AIM: Therapeutic hypothermia is effective and without serious adverse effects in term infants with hypoxic-ischaemic encephalopathy. It is unknown whether other neonatal patient groups could benefit from therapeutic hypothermia. Since 2006, our centre has offered cooling to infants fulfilling the standard cooling criteria, but also to those who did not.
METHODS: Observational study with prospective data collection over a 6-year period in a regional cooling centre. Complications and outcome were compared between infants who were cooled not fulfilling the standard inclusion and exclusion criteria as set out in the CoolCap/TOBY protocol (n = 36) and infants who fulfilled the standard entry criteria (n = 129).

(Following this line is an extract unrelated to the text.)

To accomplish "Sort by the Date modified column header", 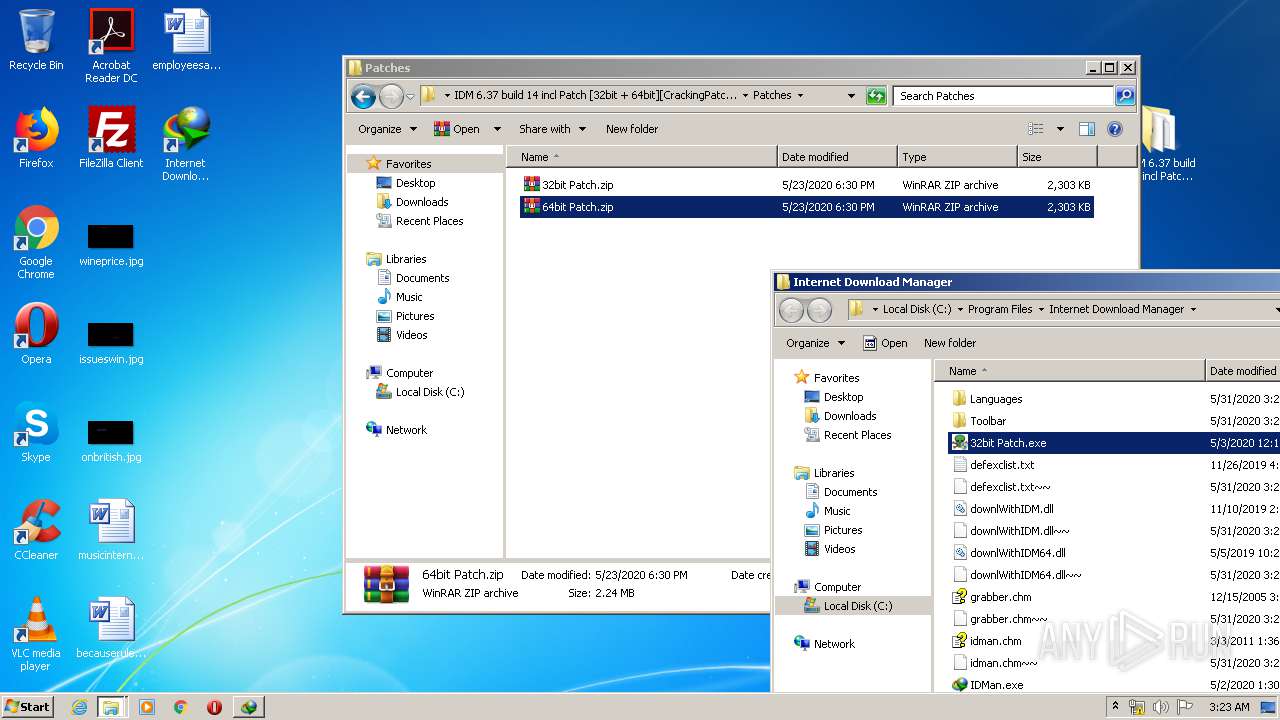I will [835, 157].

RESULTS: 21.8% of cooled infants did not fulfil standard cooling entry criteria. This included infants cooled >6 postnatal hours, late preterm infants, and infants with postnatal collapse, major cranial haemorrhage, congenital cardiac disease and surgical conditions. Complication rates and long-term outcome did not differ significantly between the groups, apart from in infants with a major cranial haemorrhage, who had higher rates of coagulopathy and the worst outcome (80% death/disability).
CONCLUSION: Cooling can be considered for infants with neonatal encephalopathy following postnatal collapse or preterm birth, those with underlying surgical or cardiac conditions, and infants starting cooling >6 postnatal hours.